If training data is intentionally tampered with or the model is injected with malicious data, it can cause the GenAI model to permanently generate incorrect, false or highly offensive responses. 

Lastly, governance of GenAI models, for example testing models for prejudice and bias, is crucial, but it can be a challenge to provide processes and technical controls to manage versions of GenAI models in an agile but version-tracked manner.

Tackling GenAI fraud management

For enterprises, including financial institutions, to protect against the above risks it is imperative that they equip existing security and data architectures to handle GenAI functions. 

First, in order to protect against GenAI fraud, it is crucial that enterprises have monitoring and policies in place that reduce the chance of inadvertently sharing the company’s intellectual property, as well as personally identifiable information with GenAI.

Being aware of, and staying appraised of, external factors that could dictate, affect or infiltrate the training data is key.

Second, the enterprise should obtain from the vendor evidence of GenAI model explainability when defending the output of GenAI. Explainability includes requesting that the vendor provide reason codes to support GenAI’s decisions.

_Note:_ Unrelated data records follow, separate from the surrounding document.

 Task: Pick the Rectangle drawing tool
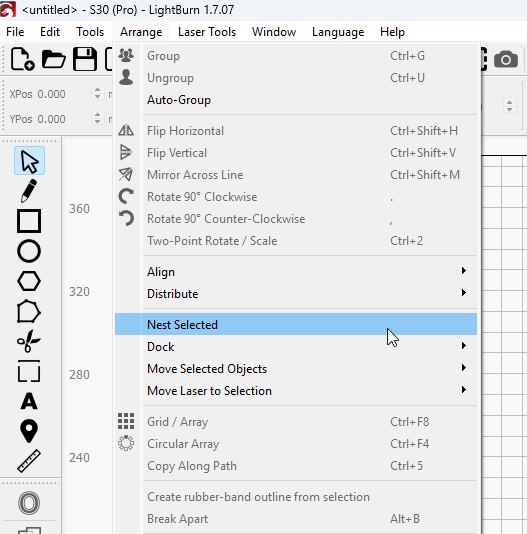click(29, 221)
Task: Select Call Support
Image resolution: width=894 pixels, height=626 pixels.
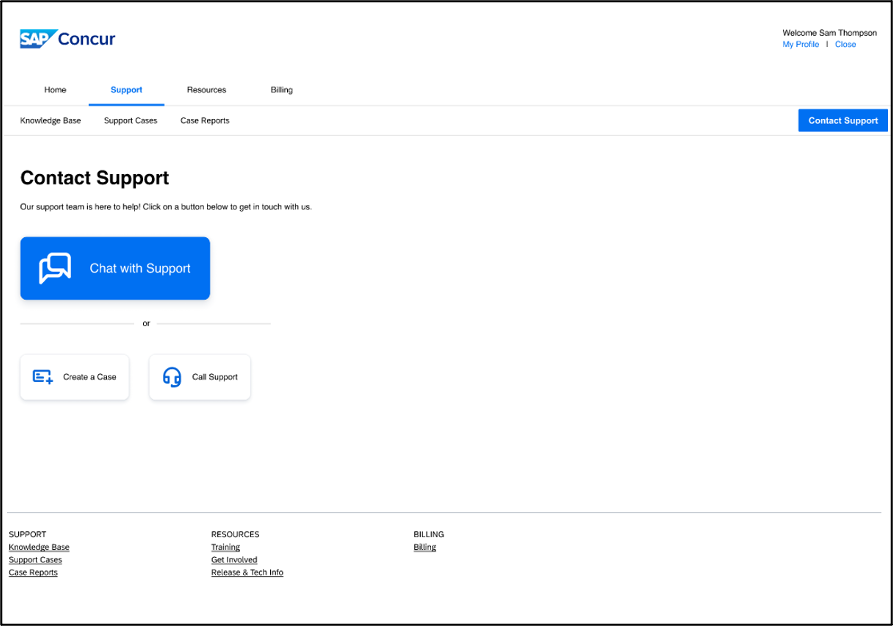Action: [199, 377]
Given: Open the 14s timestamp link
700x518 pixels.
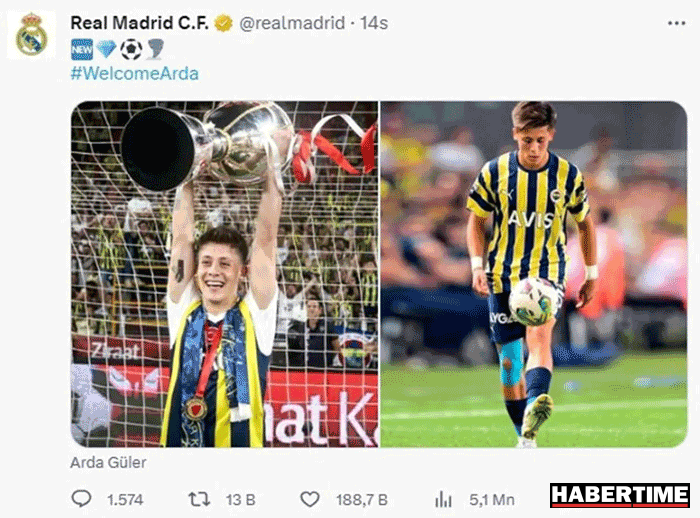Looking at the screenshot, I should (x=374, y=23).
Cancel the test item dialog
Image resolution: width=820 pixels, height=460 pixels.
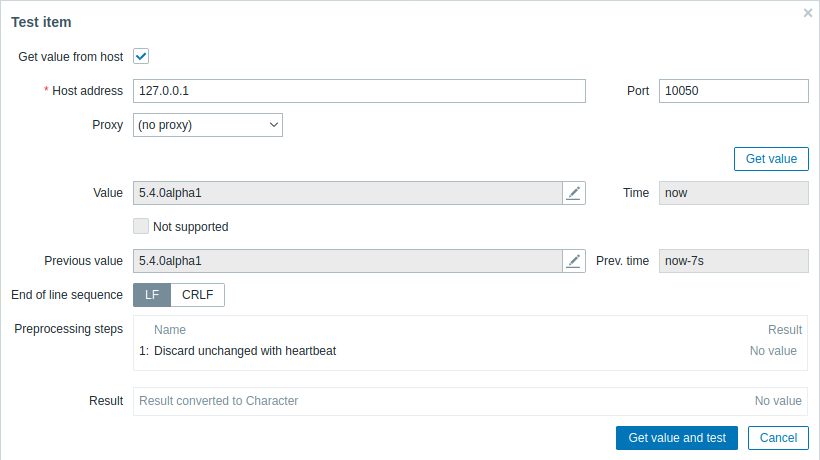tap(778, 438)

Lastly, Forrester recommends implementing GenAI as part of a larger tool set. Indeed, using GenAI as only one of the tools available for fraud management and anti-money-laundering policy authoring will significantly reduce the opportunity for malicious activity.

In summary

It is important to be mindful of third-party risk management when implementing GenAI.

All too often we see GenAI users focus too heavily on how the technology will boost productivity but fail to recognise or consider the threat to security and regulatory compliance.

For example, we see increasing numbers of employees feeding sensitive data into GenAI models such as ChatGPT, which could jeopardise the integrity of the company’s security.

Businesses looking to partner with or utilise third-party GenAI applications must implement thorough, disseminated security protocols before employees start using it.